There is substantial evidence that angiotensin II (Ang II) enhances sympathetic nervous system (SNS) activity. We recently observed that nitric oxide and interleukin-1beta (IL-1beta) exert a tonic inhibitory action on central SNS activity. Moreover, in 2 rat models of neurogenic hypertension, one caused by intrarenal injection of phenol and the other by 5/6 nephrectomy, we observed that losartan, an Ang II type 1 receptor blocker, inhibits SNS activity and increases the abundance of IL-1beta and the neuronal isoform of nitric oxide synthase (nNOS) in the posterior hypothalamic nuclei (PH), paraventricular nuclei (PVN), and locus ceruleus (LC). This raises the possibility that the stimulatory effects of Ang II on central SNS activity may be mediated by inhibition of nNOS and IL-1beta.
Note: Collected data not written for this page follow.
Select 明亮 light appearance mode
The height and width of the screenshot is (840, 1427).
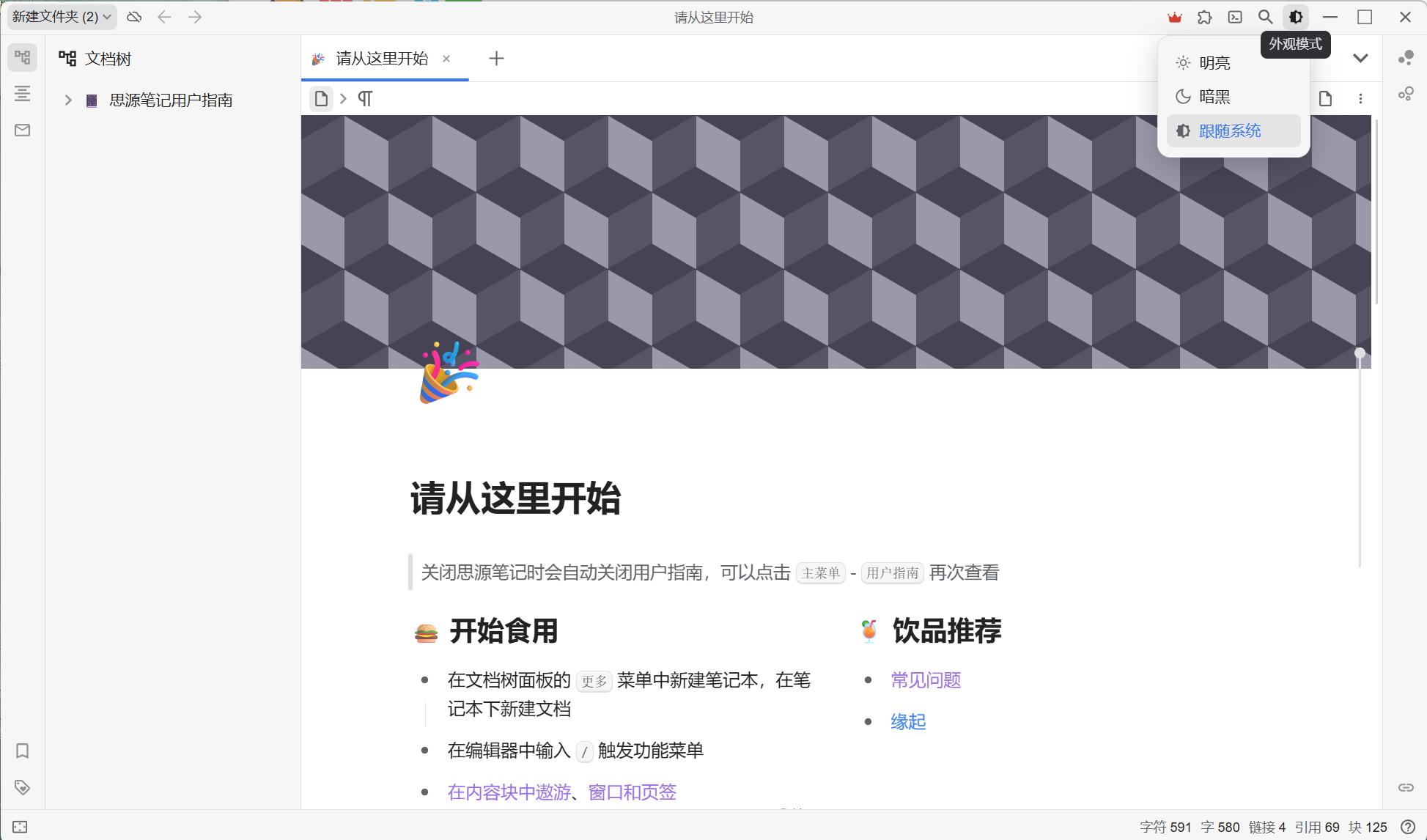tap(1214, 62)
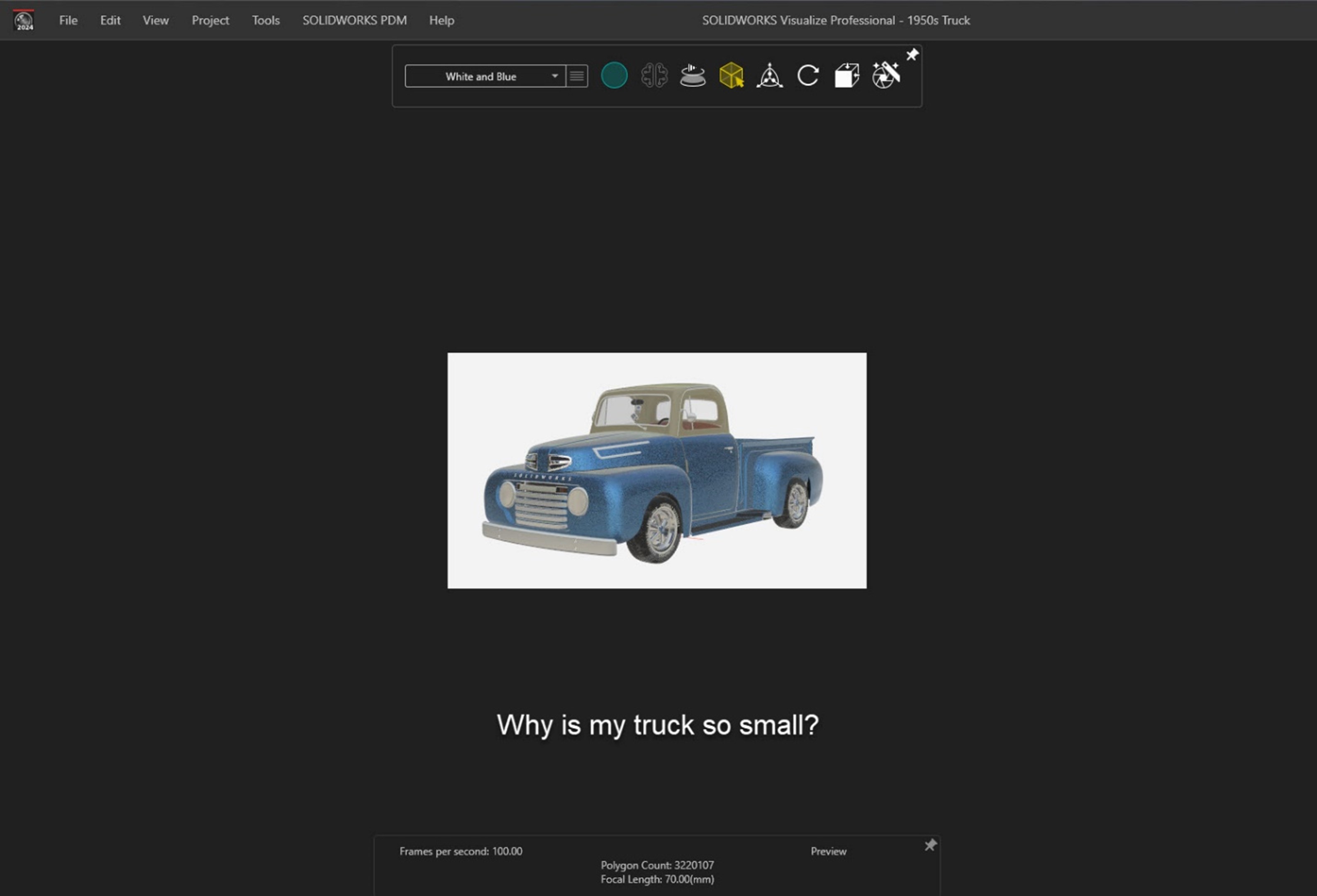This screenshot has height=896, width=1317.
Task: Click the SOLIDWORKS 2024 logo icon
Action: point(24,20)

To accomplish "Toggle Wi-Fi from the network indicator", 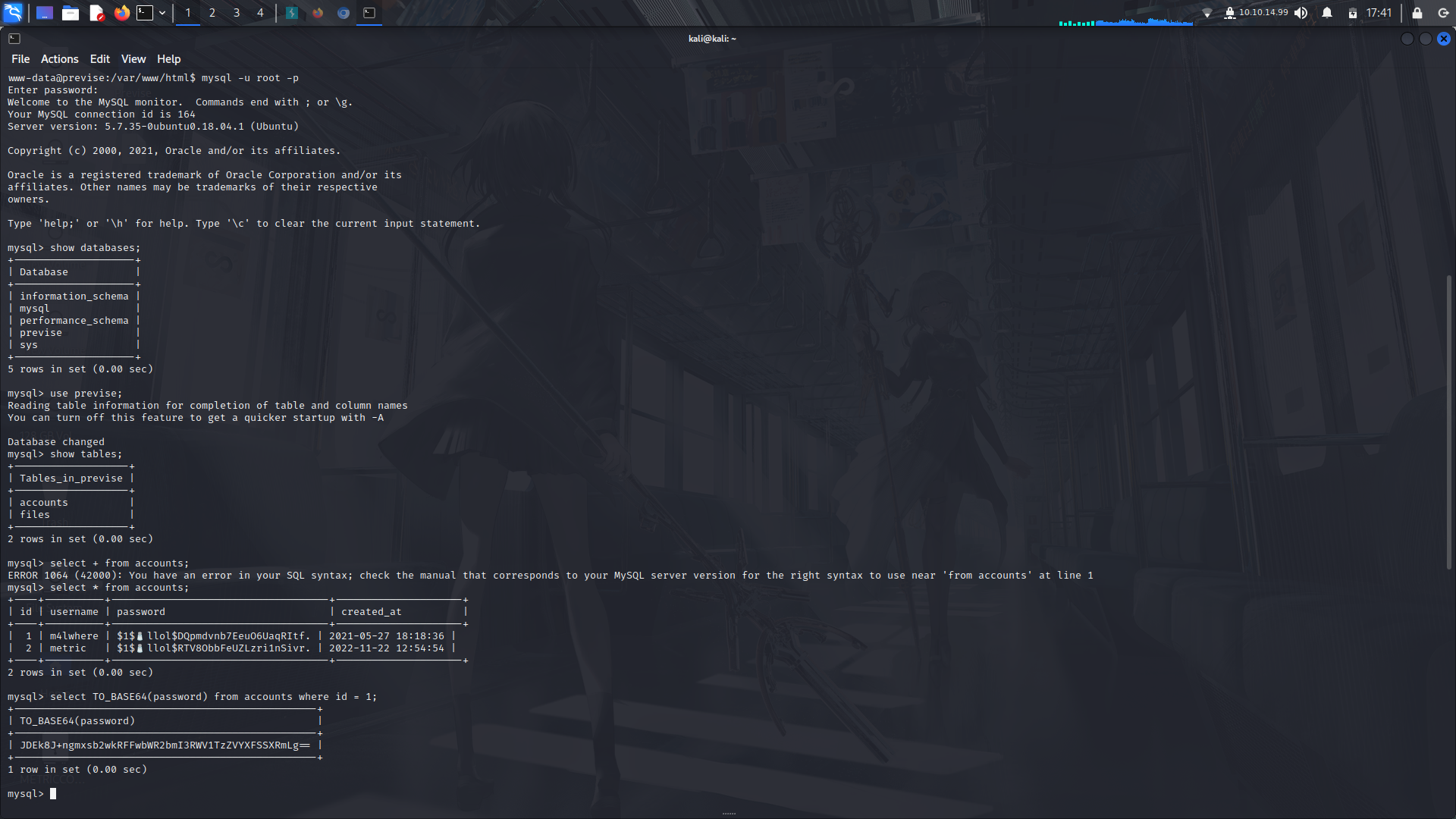I will (1207, 12).

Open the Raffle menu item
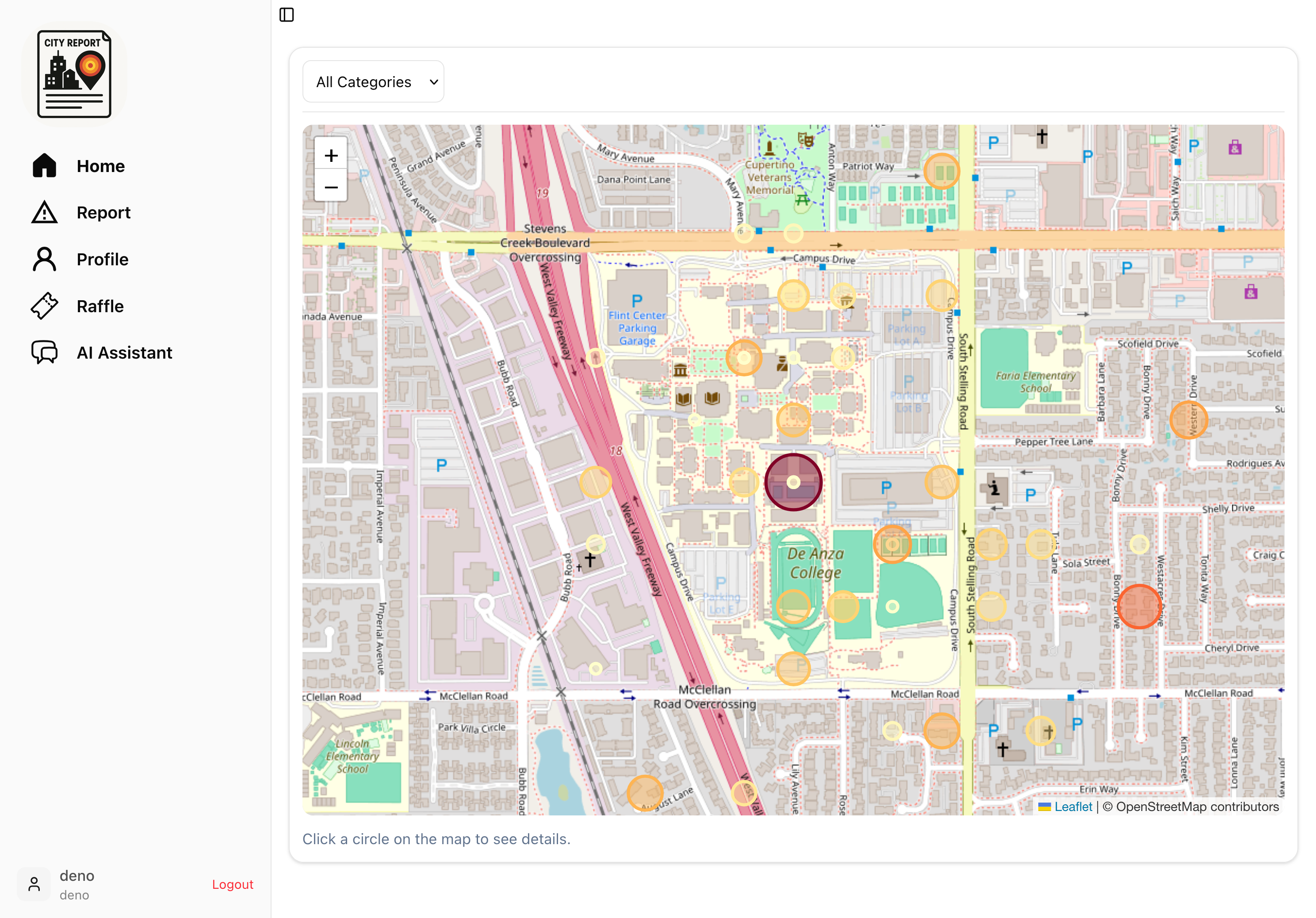coord(100,306)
To test this hypothesis, we studied the effect of an intracerebroventricular (ICV) infusion of Ang II on blood pressure (BP), norepinephrine (NE) secretion from the PH, renal SNS activity (RSNA), and abundance of IL-1beta and nNOS mRNA in the PH, PVN, and LC of normal Sprague-Dawley rats. Finally, we measured the concentration of nitrite/nitrate in the dialysate collected from the PH after Ang II or vehicle. ICV infusion of Ang II (100 ng/kg body wt dissolved in 10 microL of artificial cerebrospinal fluid) raised BP, RSNA, and NE secretion from the PH compared with control rats. Ang II reduced the abundance of IL-1beta and nNOS mRNA in the PH, PVN, and LC. Pretreatment with losartan (10 microg/kg body wt dissolved in 10 microL of aCSF) given ICV 20 minutes before Ang II abolished the effects of Ang II on BP, RSNA, and NE secretion from the PH and IL-1beta and nNOS mRNA. Ang II also decreased the secretion of NO from the PH. In conclusion, these studies suggest that Ang II inhibits the expression of IL-1beta and nNOS in the brain. Because locally produced NO exerts a tonic inhibitory action on SNS activity, the decrease in NO expression caused by Ang II results in greater SNS activity.